__Data for this exercise__.
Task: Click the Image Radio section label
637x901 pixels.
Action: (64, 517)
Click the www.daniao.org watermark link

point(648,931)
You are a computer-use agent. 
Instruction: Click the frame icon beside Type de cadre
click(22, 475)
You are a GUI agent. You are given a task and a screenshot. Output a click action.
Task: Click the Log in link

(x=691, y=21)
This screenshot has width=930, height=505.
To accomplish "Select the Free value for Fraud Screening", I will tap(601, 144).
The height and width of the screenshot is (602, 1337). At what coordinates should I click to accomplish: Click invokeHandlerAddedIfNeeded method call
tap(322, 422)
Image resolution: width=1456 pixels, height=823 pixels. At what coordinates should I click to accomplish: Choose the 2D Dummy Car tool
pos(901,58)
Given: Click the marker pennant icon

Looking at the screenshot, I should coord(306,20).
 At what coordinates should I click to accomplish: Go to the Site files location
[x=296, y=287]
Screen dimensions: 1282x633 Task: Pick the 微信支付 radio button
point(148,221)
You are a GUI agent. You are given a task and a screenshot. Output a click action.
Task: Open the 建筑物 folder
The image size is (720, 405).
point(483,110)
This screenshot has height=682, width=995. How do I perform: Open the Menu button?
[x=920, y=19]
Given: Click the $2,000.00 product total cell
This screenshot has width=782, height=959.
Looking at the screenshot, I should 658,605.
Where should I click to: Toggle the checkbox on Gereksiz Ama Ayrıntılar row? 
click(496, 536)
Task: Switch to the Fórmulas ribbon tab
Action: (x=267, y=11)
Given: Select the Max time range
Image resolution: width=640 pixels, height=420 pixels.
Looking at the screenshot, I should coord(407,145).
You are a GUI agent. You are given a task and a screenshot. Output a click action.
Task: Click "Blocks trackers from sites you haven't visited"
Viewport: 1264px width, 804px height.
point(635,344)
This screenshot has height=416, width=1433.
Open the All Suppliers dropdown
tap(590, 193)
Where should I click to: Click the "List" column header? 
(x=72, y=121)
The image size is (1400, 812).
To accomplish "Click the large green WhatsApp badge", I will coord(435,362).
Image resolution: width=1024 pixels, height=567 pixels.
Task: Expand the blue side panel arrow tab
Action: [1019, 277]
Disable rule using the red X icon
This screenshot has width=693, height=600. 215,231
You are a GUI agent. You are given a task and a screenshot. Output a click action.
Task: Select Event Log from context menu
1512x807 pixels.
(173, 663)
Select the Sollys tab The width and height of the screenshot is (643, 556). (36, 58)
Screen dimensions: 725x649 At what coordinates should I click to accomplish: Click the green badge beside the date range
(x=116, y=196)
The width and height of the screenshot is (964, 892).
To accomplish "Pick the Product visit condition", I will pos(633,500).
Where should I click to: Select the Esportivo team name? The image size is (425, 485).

__What you should do__.
In the lines above, find the word "from" and copy each line that contains it.

__Written reply__.
Task: Click "Blocks trackers from sites you haven't visited"
Task: Select Event Log from context menu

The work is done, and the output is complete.